Con la Expiración en la calle, el ambiente cofrade invitaba a vivir y disfrutar, intensamente, de la estación de penitencia de la Ilustre Hermandad y Cofradía del Sagrado Descendimiento de Nuestro Señor y María Santísima de las Penas. La parroquia de Santa Bárbara abría sus puertas y, de su interior, comenzaba a desfilar, pasadas las cinco y media de la tarde, los tramos de nazarenos que integraban este desfile procesional, el cual aportó ese corte fúnebre tan propio que forma parte de su carácter y esencia. Con paso firme, “El Descendimiento” recorrió los diferentes puntos de itinerario, modificado este año para ampliarlo.

Bellos momentos dejó el Descendimiento por el casco urbano linarense, donde se concentraron multitud de personas para presenciar su paso serio y solemne, siempre de frente, tanto en el misterio como en el Calvario de las Penas.
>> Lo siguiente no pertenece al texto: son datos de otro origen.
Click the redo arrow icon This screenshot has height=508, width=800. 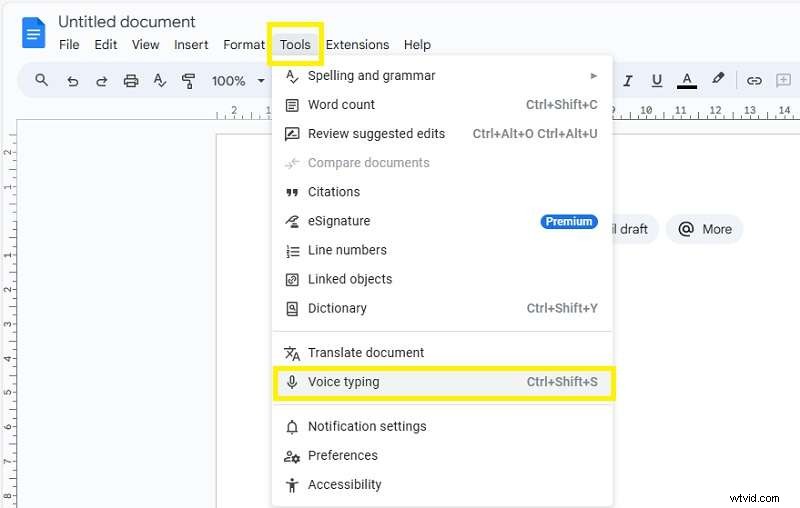click(x=101, y=81)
La cofradía salía, desde su barrio, al encuentro de la zona más céntrica de la ciudad, donde la esperaba la Carrera Oficial, la prolongación de Argüelles y su caminar bordeando la emblemática Plaza de Toros de Santa Margarita, el Paseo de Linarejos, la Cruz o la cuesta de San Pedro, entre otros puntos.
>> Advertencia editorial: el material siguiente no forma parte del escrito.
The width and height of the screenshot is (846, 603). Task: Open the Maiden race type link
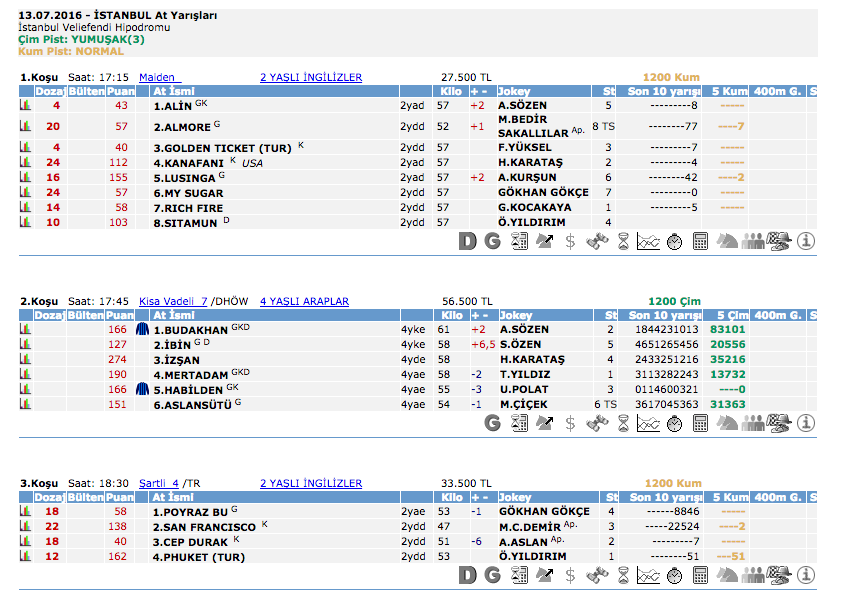point(159,77)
El recogimiento abrazó, en todo momento, la estación de penitencia de esta hermandad, la segunda en salir en la tarde-noche del Viernes Santo. Así, el paso de misterio, portado por sus 54 costaleros, caminó firme y sereno para llevar el majestuoso conjunto escultórico de Víctor de los Ríos hasta el pueblo linarense, siempre bajo los sones de las marchas de la Banda de Cornetas y Tambores de Nuestra Señora de las Penas de Úbeda.

Y caminando con suma tristeza y dolor, María Santísima de las Penas, que mostraba con su bello rostro su profundo sentimiento de tormento y resignación. La Dolorosa lució radiante sobre su Calvario, tras el proceso de reparación que se le realizó hace unos meses por el imaginero jiennense Mario Castellano. Y su fiel y valiente cuadrilla de costaleras llevó a la Señora llenas de devoción y de recuerdos, teniendo presente, en todo momento, a la que será, eternamente, costalera de honor de las Penas, Rocío Ceacero Heras.
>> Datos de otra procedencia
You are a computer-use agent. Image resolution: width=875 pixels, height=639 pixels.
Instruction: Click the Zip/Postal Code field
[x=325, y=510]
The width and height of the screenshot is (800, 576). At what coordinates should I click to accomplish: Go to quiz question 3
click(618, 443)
La cofradía de Jesús descendido de la Cruz celebró su cortejo penitencial sin inconvenientes, bajo el acompañamiento del amplio repertorio de marchas clásicas de la Banda de Cabecera y el luto que aportó el numeroso tercio de mantillas de María Santísimas de las Penas, uno de los colectivos más multitudinarios y de mayor tradición de la hermandad que dirige el joven cofrade linarense Rubén Rodríguez.